====== Given entries ======
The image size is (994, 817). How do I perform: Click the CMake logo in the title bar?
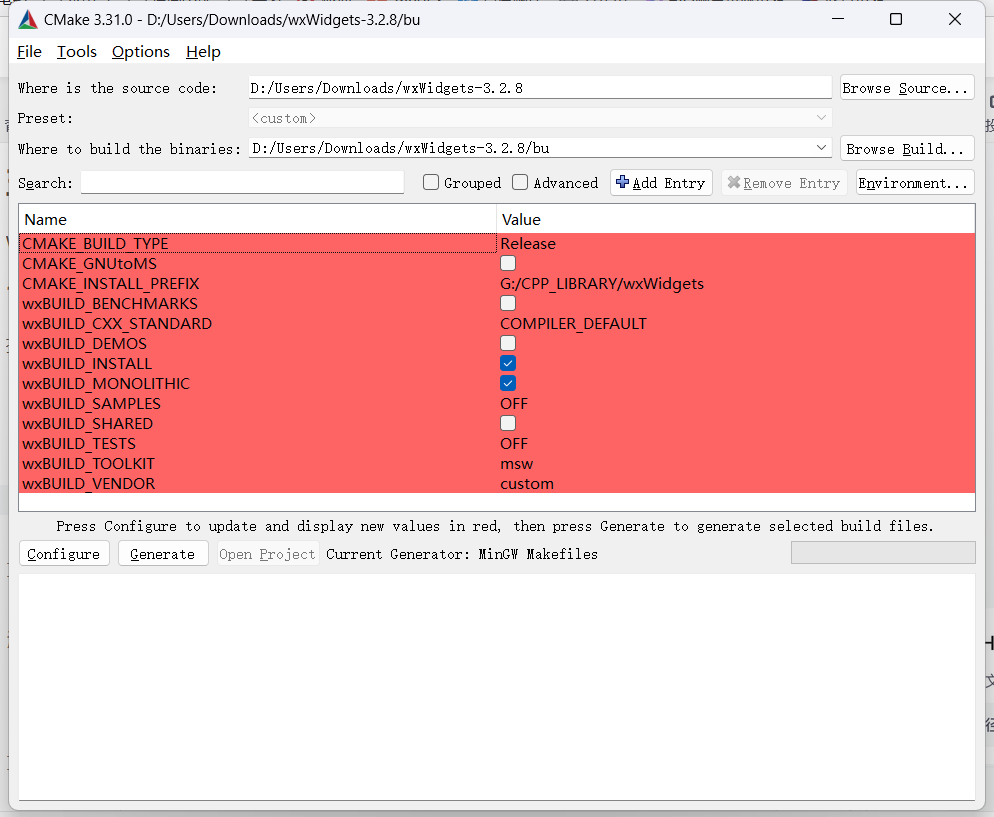pyautogui.click(x=27, y=18)
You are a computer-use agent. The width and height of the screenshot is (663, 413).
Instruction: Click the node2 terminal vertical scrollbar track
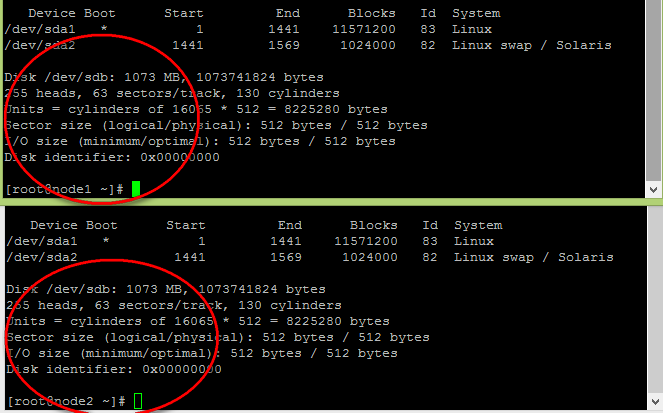[654, 300]
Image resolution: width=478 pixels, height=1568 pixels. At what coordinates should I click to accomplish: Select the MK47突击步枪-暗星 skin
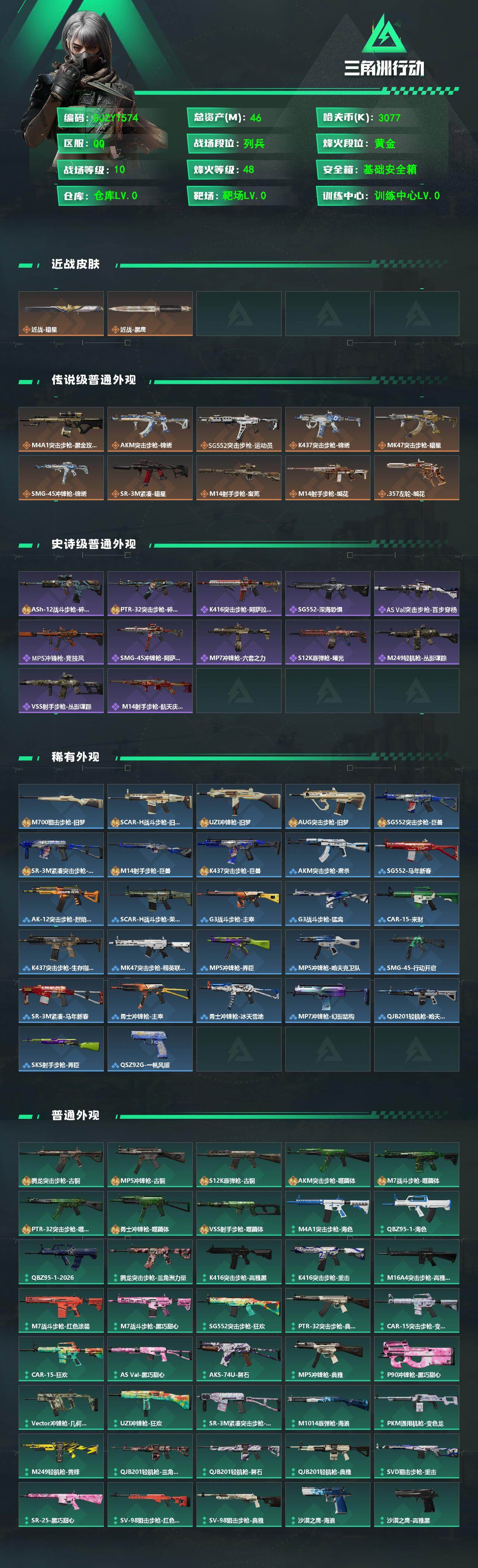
======
- [Problem to solve] The answer must consist of every line from the data that holds the string "height".

- [Solution for this problem]
You are a computer-use agent. The width and height of the screenshot is (663, 413).
Image resolution: width=478 pixels, height=1568 pixels. At what coordinates should I click to accomplish: Select the MK47突击步枪-暗星 skin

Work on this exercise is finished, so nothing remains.